METHODS: Rats were pretreated with intravenous MyD88 or TLR-4 siRNA in a lipid vector 48 hours prior to low dose intratracheal LPS installation and prior to left lung ischemia and reperfusion (IR). Following reperfusion, lungs were assessed for vascular permeability, cytokine content, MAPK activation and target protein knockdown.
RESULTS: LPS pretreatment followed by the IR protocol led to a 74% reduction in vascular permeability (p<0.05), a greater than 90% reduction in CINC and TNF-α secretion (p<0.001), and an 80% reduction in both JNK and p38 phosphorylation (p<0.05), compared to positive controls. LPS pretreatment without IR yielded results equivalent to negative controls. MyD88 knockdown did not diminish the protective effect of LPS pretreatment, whereas TLR-4 knockdown did eliminate the protective effect. Western blotting confirmed effective knockdown of MyD88 and TLR-4.

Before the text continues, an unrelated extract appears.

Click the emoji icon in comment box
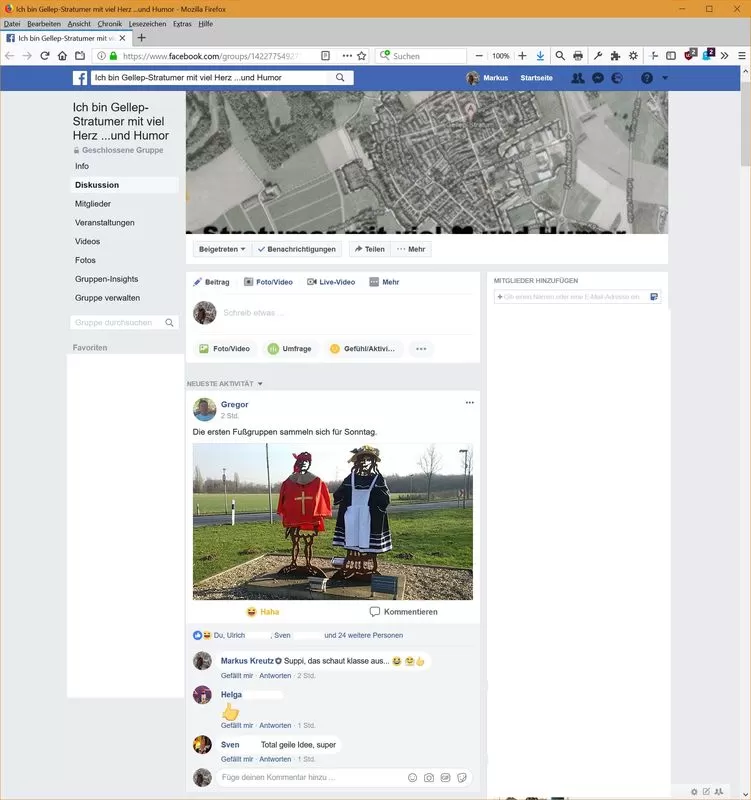point(412,777)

CONCLUSIONS: Low dose LPS pretreatment significantly reduced endothelial dysfunction and inflammatory mediator production following subsequent exposure to IR. This work is the first to describe a functionally relevant, protective effect of LPS preactivation on LIRI through a TLR-4 mediated MyD88-independent pathway. Understanding the protective effect of LPS preconditioning has the potential to expand and clarify donor inclusion criteria, therefore improving the clinical outcome of patients with end-stage pulmonary disease.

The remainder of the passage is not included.